Em agosto de 1993, muito antes que o Atlas da Folha fosse o sucesso que veio a ser, escrevi sobre o retrato de poder e de direito que existe em cada mapa. Foi nesta mesma coluna, servindo-me das cartas geográficas como um dos exemplos de expressão material do direito.
O direito se mostra aos cidadãos sob várias formas, das quais a mais perceptível é o aparelhamento do Estado, através dos órgãos de sua administração. De um modo geral, porém, vivemos, sem atentarmos para a aplicação objetiva do direito. Se, por exemplo, paro diante de um balcão de café, no bar da esquina e indico, com o dedo, o número um, não estou me referindo a uma certa marca de cerveja, mas propondo um contrato: sirva-me um café que estou pronto a saldar o preço respectivo.
Mas, é evidente que não passará pela cabeça de ninguém que, ao pedir o café, estou formalizando um contrato de compra-e-venda, previsto nas leis do país. Embora esteja.
Com o mapa, a vinculação é impossível de afastar. A Folha tem destacado que seu Atlas é atualizado.

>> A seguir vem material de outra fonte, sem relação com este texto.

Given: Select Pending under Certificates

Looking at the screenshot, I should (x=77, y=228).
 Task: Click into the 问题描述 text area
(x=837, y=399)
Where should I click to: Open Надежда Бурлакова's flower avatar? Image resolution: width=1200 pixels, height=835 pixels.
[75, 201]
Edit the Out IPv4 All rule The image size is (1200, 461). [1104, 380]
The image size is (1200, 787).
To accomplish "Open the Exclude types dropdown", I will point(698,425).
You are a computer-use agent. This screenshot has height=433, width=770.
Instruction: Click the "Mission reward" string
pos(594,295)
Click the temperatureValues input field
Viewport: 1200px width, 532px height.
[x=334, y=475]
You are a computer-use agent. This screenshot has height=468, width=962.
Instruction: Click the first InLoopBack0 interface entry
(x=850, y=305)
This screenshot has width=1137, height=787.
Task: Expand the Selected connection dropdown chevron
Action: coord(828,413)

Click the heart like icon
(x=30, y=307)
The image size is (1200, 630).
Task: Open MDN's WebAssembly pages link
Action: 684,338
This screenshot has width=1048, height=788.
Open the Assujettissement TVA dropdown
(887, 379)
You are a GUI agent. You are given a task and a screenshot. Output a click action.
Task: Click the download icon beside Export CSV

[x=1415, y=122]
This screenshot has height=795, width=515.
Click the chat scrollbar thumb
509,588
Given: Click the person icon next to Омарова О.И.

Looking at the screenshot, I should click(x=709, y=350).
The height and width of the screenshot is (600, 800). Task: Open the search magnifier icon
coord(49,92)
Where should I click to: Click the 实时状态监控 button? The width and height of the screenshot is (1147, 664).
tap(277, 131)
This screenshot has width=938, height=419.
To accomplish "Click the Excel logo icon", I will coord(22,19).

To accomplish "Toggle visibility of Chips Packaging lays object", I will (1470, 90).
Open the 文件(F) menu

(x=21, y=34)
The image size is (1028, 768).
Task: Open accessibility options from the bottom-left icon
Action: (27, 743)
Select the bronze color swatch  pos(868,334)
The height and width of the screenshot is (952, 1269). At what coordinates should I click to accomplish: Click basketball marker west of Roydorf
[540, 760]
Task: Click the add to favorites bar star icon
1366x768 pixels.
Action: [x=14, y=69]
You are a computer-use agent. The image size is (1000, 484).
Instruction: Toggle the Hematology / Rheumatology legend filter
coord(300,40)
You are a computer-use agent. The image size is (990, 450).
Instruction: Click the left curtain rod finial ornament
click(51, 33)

O verbo atualizar significa pôr em dia, tarefa que, num atlas, é complicadíssima em virtude das constantes variações do direito internacional e mesmo do direito interno dos países. O mapa correto tem direta pertinência com um dos conceitos jurídicos mais importantes: o conceito de soberania.
Atualizar um atlas hoje envolve visão inteiramente diversa da que servia a humanidade nos mapas de três ou quatro séculos atrás e mesmo diferente da que predominou no século passado. Assim é porque os continentes, em sua inteireza, estão demarcados por fotografias colhidas em satélites. Substituiu-se as dúvidas antigas pela certeza fotográfica. Assim é também porque os acidentes geográficos estão definidos em levantamentos aerofotogramétricos de absoluta precisão. Mesmo as grandes riquezas minerais ou agrícolas (e os direitos a que correspondem) estão razoavelmente levantadas.
O problema da atualização encontra sua maior dificuldade nas linhas de fronteiras. Aí cessam as certezas. São substituídas –num dinamismo crescente– pelos choques de forças, ou seja, pela dúvida sobre o direito vigente. Mesmo a velha Europa, onde era de crer que tudo estivesse estabilizado, vem passando por mudanças constantes, que pouparam os países escandinavos e os ibéricos. A França e a Alemanha (pós-Tratado de Versalhes e pós 1945), a Polônia, a Tcheco-Eslováquia, a Áustria e mesmo a Itália (com e sem Trieste) são exemplos. A África e a Ásia, então, nem falar. Nada é estável.
O significado da comunidade econômica européia introduz variáveis jurídicas, com o surgimento de um direito supranacional efetivo. Não o direito internacional clássico, que sempre foi disfarce para a imposição do mais forte. Mas, supranacional. Aplicável a todos os países, cada um deles cedendo parte de sua soberania, a benefício do interesse comum, superando fortes resistências de caráter nacionalista.
Naquele comentário de um ano atrás, referi um livro de Denis Wood ("The Power of Maps", Guilford Press, 248 páginas) no qual esse autor diz que o mapa representa, pelo que contém –e mesmo pelo que omite– a acumulação de pensamento e trabalho do passado. O mapa é o presente do passado e do futuro. Não só o presente geográfico, geológico ou topográfico, mas também o presente do direito das nações, dos estados, dos municípios, dos governos, das religiões, das riquezas.